Since 2008, nonprofit social enterprise Samasource has provided over $10 million in direct income to tens of thousands of the world’s most marginalized citizens, including refugees, orphans, and slum dwellers in Haiti, India, Kenya, and Uganda by connecting them to work in the globalized digital economy. Now, through her new book, Give Work: Reversing Poverty One Job at a Time, Samasource founder and CEO Leila Janah is sharing her personal path to success as a social entrepreneur and making the case for a new solution to global poverty.

Give Work is part origin story, part defense of Janah’s thesis on why “impact sourcing” — designing a business model around intentionally hiring low-skilled labor through the digital economy — has been the missing link in poverty alleviation efforts in both the international aid community and corporate social responsibility work.

As a first-generation American woman of color, Janah was not a traditional tech entrepreneur.
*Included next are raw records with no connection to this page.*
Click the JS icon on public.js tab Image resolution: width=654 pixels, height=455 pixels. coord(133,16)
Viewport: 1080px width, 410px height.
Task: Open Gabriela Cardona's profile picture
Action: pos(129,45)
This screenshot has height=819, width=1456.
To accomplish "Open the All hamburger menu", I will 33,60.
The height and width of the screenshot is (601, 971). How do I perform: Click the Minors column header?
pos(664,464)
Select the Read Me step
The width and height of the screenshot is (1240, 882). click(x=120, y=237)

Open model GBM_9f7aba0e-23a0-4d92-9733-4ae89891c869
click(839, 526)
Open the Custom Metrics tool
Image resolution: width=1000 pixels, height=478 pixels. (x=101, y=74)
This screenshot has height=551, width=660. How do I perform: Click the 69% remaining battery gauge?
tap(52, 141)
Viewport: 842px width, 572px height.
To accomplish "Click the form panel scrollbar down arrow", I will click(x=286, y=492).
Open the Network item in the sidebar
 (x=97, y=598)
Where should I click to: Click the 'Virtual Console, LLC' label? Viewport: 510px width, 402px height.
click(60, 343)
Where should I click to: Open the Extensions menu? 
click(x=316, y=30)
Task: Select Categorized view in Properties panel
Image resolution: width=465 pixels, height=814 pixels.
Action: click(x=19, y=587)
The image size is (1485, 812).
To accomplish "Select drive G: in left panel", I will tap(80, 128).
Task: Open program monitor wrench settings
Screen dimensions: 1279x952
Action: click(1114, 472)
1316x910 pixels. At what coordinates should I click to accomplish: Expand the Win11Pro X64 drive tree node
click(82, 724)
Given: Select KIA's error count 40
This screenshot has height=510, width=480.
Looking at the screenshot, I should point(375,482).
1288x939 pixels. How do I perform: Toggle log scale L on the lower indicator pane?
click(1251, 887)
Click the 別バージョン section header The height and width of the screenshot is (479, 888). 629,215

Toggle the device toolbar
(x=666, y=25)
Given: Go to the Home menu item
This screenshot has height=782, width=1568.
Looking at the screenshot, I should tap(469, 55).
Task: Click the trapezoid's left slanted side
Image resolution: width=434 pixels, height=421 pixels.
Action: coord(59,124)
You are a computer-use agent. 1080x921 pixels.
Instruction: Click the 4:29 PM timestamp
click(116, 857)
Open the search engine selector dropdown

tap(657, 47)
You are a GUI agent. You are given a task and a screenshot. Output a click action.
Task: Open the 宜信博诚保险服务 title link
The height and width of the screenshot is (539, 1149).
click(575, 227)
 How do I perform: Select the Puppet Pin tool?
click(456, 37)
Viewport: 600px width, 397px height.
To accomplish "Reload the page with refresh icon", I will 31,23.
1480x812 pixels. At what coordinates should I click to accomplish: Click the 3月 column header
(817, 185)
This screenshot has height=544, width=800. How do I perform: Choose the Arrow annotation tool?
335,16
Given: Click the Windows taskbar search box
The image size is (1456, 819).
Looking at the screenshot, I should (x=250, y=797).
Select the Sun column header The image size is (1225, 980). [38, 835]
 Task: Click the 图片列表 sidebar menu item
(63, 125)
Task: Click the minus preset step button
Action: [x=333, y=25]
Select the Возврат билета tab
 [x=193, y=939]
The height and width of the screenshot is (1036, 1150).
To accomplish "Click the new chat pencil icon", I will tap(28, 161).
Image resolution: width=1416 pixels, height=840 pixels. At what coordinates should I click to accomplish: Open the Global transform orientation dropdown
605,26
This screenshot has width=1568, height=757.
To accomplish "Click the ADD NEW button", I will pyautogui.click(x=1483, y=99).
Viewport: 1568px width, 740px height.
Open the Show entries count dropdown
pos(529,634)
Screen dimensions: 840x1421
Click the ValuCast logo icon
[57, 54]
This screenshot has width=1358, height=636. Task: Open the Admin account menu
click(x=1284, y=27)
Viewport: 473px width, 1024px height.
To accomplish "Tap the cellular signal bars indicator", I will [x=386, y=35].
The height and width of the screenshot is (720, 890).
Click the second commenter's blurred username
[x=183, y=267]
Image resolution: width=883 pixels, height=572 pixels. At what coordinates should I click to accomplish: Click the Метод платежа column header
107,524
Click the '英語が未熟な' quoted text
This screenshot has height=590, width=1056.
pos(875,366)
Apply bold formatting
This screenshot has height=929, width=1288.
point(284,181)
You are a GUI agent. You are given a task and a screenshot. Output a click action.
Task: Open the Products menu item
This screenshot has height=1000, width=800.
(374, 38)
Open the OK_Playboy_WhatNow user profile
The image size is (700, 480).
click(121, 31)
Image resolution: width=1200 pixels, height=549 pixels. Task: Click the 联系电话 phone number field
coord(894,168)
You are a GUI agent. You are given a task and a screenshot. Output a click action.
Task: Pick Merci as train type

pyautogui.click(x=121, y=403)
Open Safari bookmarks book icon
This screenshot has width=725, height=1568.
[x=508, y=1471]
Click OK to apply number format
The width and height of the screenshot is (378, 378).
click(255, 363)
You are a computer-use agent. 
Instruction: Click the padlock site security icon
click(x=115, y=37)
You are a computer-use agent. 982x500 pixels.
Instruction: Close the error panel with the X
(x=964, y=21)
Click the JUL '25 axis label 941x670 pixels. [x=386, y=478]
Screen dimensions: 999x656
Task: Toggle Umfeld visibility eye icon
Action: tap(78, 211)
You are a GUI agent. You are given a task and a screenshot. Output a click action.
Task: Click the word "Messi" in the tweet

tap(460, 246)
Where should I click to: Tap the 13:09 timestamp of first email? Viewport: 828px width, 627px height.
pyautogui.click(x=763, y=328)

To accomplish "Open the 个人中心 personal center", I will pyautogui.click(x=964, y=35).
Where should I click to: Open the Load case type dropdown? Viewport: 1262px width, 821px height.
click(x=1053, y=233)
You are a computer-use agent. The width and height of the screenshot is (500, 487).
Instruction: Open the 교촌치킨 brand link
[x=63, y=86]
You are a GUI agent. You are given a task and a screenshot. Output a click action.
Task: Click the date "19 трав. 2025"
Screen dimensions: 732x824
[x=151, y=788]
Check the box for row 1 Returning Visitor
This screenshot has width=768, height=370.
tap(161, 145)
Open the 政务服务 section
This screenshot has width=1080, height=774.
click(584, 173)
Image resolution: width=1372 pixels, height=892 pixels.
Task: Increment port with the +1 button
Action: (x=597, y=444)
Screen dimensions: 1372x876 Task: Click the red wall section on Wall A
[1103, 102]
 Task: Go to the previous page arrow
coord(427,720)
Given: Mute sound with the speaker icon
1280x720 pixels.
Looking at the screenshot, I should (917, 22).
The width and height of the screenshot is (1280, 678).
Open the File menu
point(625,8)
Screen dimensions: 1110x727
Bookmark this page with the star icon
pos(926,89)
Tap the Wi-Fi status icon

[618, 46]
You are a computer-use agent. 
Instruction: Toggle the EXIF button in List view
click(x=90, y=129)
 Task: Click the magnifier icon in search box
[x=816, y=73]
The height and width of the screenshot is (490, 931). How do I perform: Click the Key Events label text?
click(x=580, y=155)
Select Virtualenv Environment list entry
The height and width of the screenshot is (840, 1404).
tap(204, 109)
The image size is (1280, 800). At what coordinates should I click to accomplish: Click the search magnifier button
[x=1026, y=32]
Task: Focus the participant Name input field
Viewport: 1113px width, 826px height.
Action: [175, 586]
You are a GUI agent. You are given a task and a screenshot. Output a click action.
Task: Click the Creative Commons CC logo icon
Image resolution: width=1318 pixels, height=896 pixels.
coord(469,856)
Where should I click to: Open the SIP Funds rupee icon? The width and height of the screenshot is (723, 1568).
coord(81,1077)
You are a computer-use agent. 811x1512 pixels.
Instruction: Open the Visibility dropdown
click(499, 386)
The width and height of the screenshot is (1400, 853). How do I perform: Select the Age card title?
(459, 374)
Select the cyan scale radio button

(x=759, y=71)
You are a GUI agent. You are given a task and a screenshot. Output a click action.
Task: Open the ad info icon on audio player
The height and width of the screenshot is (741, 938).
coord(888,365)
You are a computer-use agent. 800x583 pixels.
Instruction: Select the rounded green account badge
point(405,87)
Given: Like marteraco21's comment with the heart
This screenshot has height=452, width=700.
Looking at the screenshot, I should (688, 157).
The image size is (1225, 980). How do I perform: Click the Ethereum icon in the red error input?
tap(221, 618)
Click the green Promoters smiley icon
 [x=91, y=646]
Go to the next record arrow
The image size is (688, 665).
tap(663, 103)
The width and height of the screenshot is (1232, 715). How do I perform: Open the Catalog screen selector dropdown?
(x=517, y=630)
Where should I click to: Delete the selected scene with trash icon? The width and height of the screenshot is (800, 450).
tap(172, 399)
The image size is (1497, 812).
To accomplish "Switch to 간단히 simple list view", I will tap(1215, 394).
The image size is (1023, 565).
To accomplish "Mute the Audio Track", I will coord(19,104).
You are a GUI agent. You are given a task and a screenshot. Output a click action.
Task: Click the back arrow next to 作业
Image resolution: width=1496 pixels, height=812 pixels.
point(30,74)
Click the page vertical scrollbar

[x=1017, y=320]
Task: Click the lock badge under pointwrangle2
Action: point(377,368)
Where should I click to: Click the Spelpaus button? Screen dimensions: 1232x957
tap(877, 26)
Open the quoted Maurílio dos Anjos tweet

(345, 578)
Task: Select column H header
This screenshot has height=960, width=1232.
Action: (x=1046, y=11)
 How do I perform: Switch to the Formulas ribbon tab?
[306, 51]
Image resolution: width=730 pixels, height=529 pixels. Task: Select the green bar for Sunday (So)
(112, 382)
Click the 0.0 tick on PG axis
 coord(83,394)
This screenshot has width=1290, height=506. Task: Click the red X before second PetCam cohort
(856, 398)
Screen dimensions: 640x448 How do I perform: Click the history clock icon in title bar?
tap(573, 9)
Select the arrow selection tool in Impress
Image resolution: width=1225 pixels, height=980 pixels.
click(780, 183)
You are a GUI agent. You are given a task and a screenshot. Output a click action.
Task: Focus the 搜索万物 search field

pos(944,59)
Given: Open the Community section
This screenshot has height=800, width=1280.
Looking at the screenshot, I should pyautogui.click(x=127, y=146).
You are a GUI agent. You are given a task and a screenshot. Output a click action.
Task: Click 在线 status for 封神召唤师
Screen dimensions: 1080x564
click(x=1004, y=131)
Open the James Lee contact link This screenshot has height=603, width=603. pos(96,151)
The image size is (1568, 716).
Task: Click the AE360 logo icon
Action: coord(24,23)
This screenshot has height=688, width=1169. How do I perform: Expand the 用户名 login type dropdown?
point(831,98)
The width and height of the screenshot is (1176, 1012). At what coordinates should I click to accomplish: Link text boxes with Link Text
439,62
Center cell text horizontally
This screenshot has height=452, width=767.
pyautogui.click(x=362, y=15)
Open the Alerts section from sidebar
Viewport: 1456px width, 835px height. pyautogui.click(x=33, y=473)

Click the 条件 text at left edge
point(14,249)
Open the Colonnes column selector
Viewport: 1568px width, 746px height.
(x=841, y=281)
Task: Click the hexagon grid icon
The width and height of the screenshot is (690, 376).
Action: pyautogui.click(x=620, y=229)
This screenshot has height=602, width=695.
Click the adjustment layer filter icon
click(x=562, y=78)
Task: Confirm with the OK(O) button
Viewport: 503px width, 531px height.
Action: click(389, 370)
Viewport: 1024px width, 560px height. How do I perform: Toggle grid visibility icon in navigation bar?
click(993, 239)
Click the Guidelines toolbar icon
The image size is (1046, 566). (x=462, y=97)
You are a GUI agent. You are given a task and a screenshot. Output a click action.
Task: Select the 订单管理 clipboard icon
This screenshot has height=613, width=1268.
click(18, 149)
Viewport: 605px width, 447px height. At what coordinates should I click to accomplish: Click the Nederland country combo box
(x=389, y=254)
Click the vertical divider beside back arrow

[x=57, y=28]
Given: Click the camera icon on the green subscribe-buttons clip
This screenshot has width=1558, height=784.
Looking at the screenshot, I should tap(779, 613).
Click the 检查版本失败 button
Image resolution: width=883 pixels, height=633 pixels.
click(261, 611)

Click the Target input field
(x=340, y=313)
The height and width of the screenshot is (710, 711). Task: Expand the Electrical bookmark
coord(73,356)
After years traveling the world and developing connections with some of the leading minds in microfinance and impact investing, she experienced the same disillusionment with the international aid movement that struck many students and scholars in the early 2000s: Charitable giving was making donors feel good and offering short-term relief but wasn’t doing much to address deep, underlying systemic flaws that perpetuated poverty in most parts of the world.

Janah’s direct ask of readers is to examine how they can incorporate impact sourcing into their businesses. But after reading about the uphill battle she faced getting Samasource off the ground, the book indirectly begs the question of why start-up capital is not more readily available in the regions Samasource serves. Overall a worthy read, Give Work will leave you thinking hard about the big picture and optimistic in the power of social enterprise to shift global tides.